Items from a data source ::
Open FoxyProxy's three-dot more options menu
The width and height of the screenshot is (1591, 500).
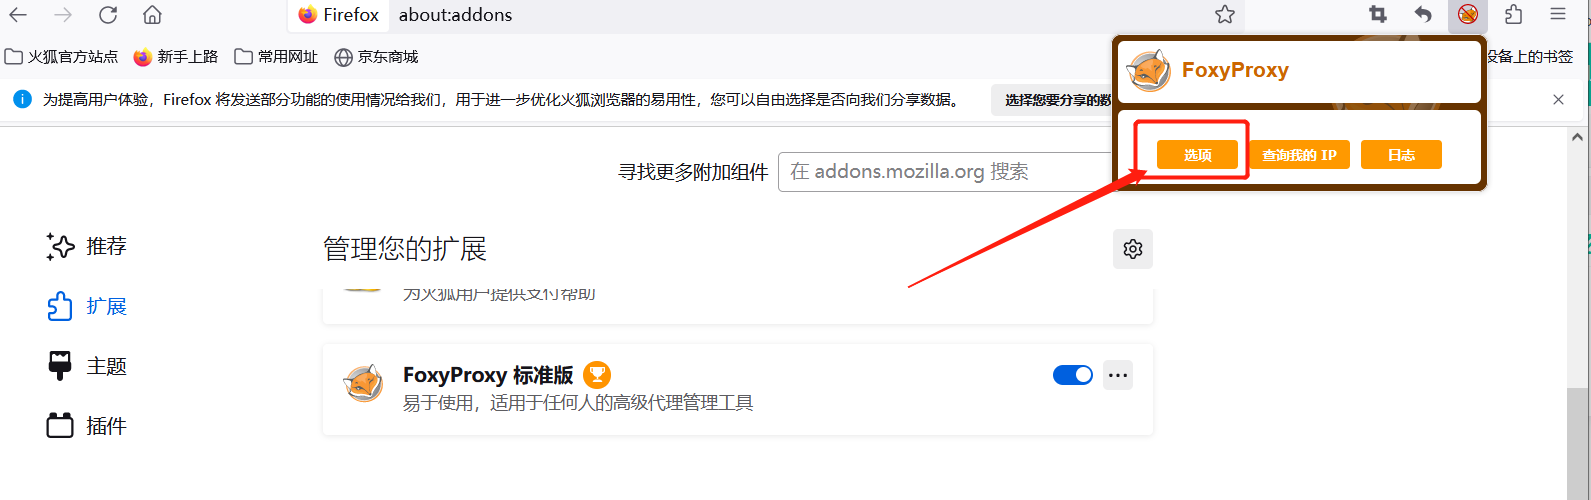[x=1118, y=375]
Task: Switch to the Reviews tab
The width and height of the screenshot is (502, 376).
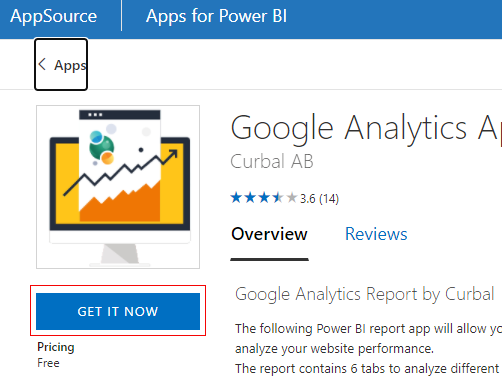Action: click(x=376, y=234)
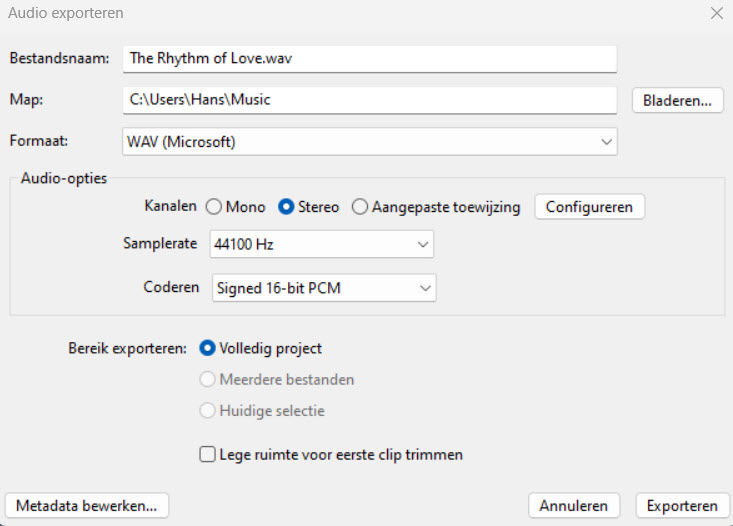Expand the Samplerate dropdown
The width and height of the screenshot is (733, 526).
point(321,244)
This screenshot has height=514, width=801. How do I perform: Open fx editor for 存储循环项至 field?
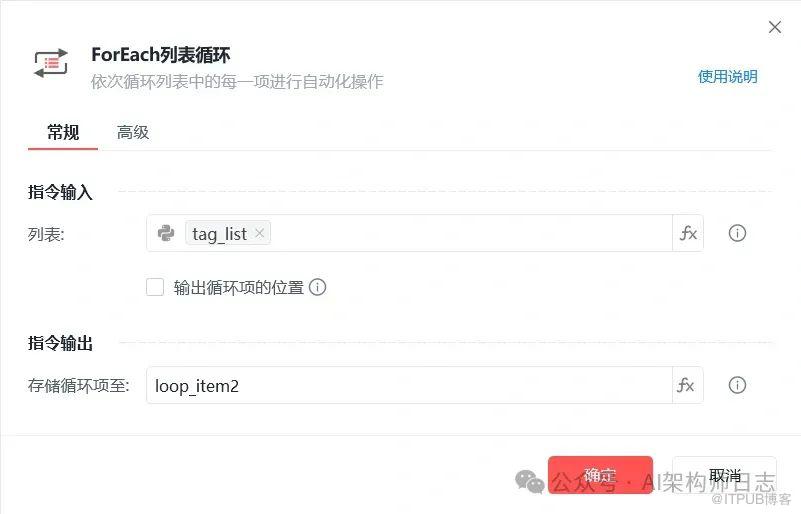tap(687, 385)
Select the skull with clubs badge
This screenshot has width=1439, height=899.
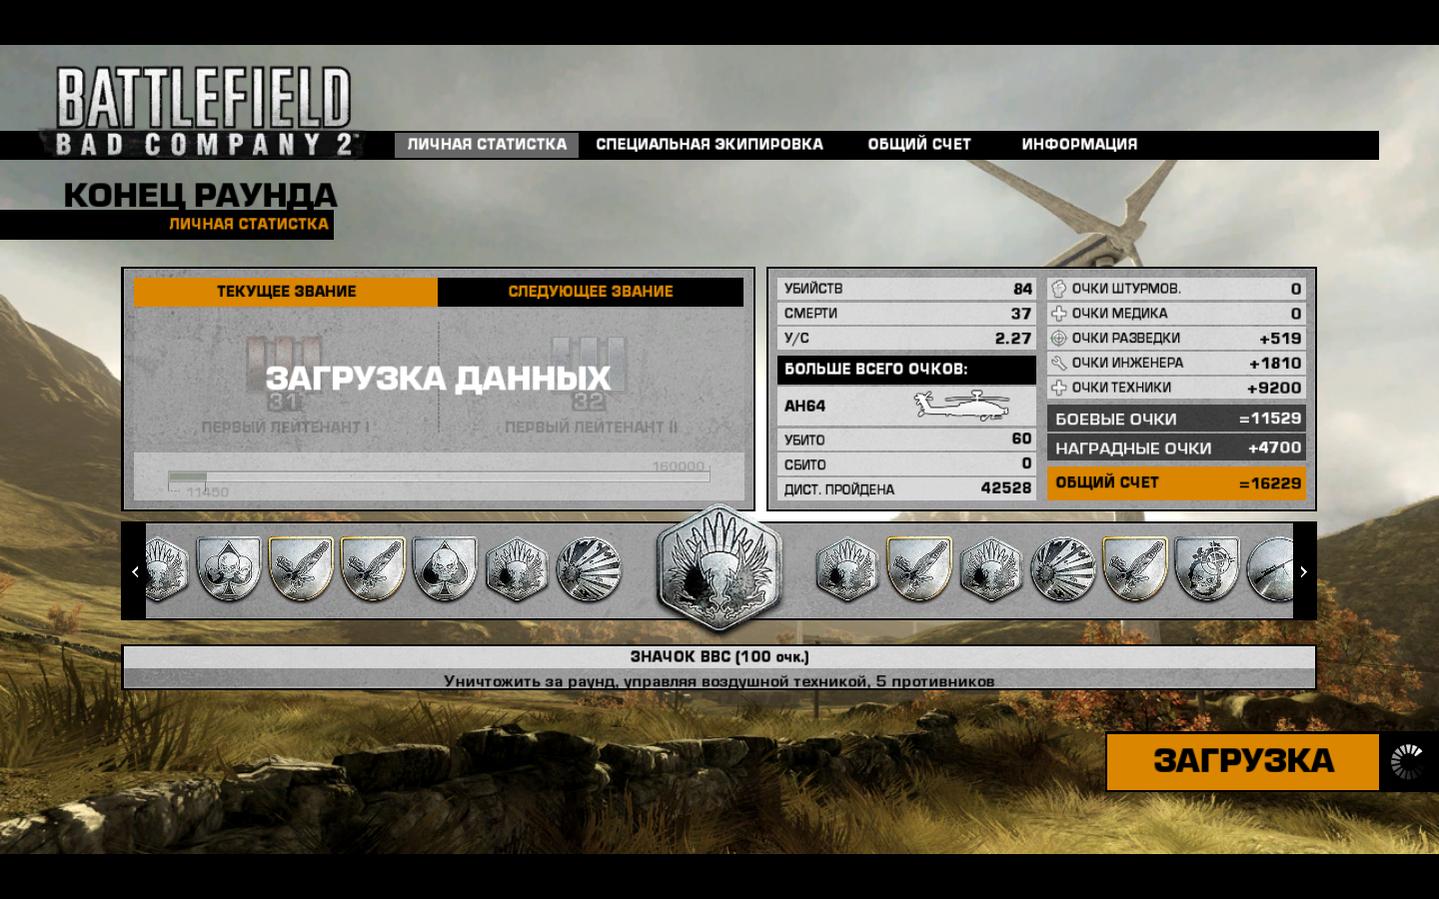point(229,569)
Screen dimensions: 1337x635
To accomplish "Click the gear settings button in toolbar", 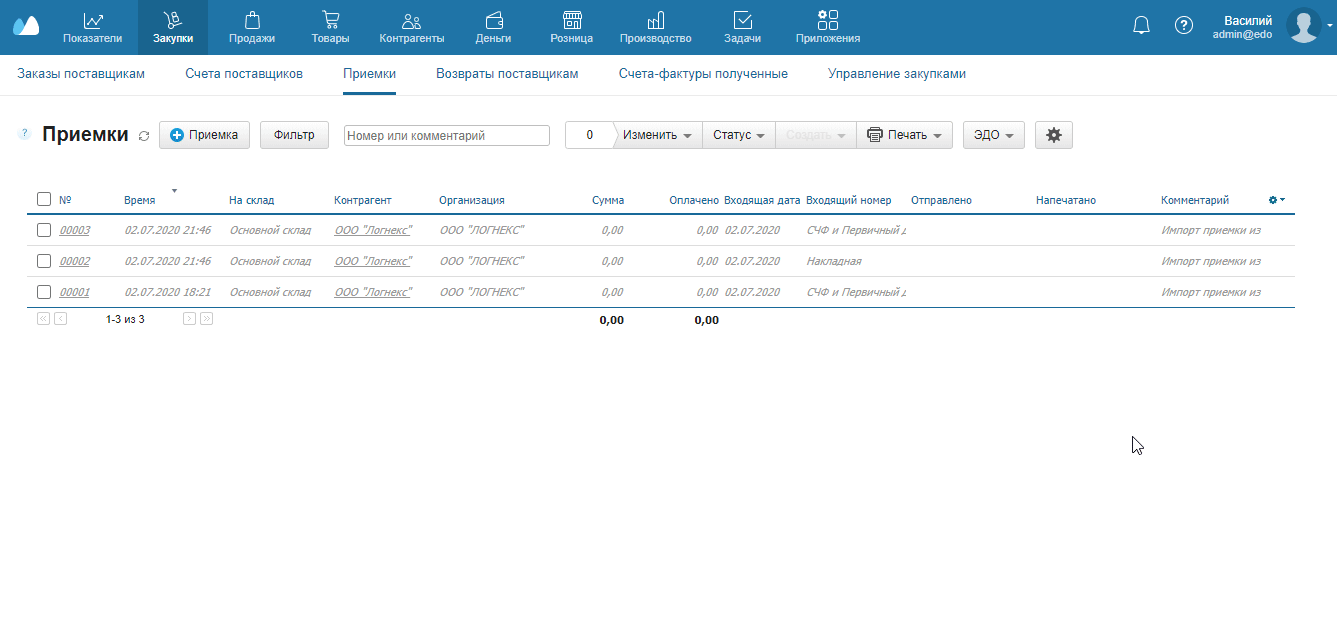I will tap(1053, 135).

About this task ::
Pictures are to be left out, and the lines from the beginning of the records through the line with "Select the skull with clubs badge" are to be printed exactly, with nothing added.

The answer ::
Open FoxyProxy's three-dot more options menu
The width and height of the screenshot is (1591, 500).
[x=1118, y=375]
Task: Switch to the Reviews tab
The width and height of the screenshot is (502, 376).
Action: click(x=376, y=234)
Expand the Samplerate dropdown
The width and height of the screenshot is (733, 526).
point(321,244)
This screenshot has height=514, width=801. How do I perform: Open fx editor for 存储循环项至 field?
tap(687, 385)
Select the skull with clubs badge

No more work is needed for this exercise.